■ **Fragmento del texto**:
· · · · ·

Si la obra literaria es sobre todo una creación estética que persigue la belleza, es también, básicamente, una creación lingüística y es posible indagar en su naturaleza a través del lenguaje: «El lenguaje es el material de la Literatura, como lo son la piedra, el bronce de la escultura, el óleo de la pintura o los sonidos de la música; pero debe advertirse que el lenguaje no es simple materia inerte, como la piedra, sino creación humana, y como tal está cargado de la herencia cultural de un grupo lingüístico» (ib.). La distinta naturaleza del lenguaje literario y el de las artes plásticas o el musical permiten, en efecto, distinguir la L. de las demás expresiones artísticas.
Una vez sentada la distinción entre creación literaria y creación artística en general es necesario analizar las diferencias del lenguaje literario con otras formas de lenguaje no artísticas. Para ello hay que considerar la obra literaria como el resultado de un proceso comunicativo en el que intervienen, al igual que en la simple comunicación conversacional, dos elementos que podemos llamar respectivamente «emisor» y «perceptor». Contrariamente a lo que sucede en el lenguaje ordinario, en la creación literaria el papel del perceptor (público lector) no es imprescindible, si bien determina muy frecuentemente gustos y criterios que inciden en el acto creador. El perceptor que recogerá la obra literaria en su mayor plenitud es el crítico (lat. criticus 'el que juzga') y su punto de vista puede ser orientador para los fines de futuras creaciones (V. CRÍTICA LITERARIA).

· · · · ·

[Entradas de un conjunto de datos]
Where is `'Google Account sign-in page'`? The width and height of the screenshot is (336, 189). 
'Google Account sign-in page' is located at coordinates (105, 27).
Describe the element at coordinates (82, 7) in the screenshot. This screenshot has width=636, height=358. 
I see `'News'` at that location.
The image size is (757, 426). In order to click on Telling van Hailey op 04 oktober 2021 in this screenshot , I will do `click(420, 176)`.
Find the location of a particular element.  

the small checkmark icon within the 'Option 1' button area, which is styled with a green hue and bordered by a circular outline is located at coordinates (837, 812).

· · · · ·

■ **Tarea**:
Responde, por favor, con base en el fragmento sobre la obra literaria y el lenguaje:
(a) Según la cita, ¿de qué está cargado el lenguaje por ser creación humana?
(b) ¿Qué nombres reciben los dos elementos que intervienen en el proceso comunicativo?
(c) ¿Quién es el perceptor que recogerá la obra literaria en su mayor plenitud?
Las entradas no intervienen en esto.

■ **Respuesta**:
(a) De la herencia cultural de un grupo lingüístico.
(b) «Emisor» y «perceptor».
(c) El crítico.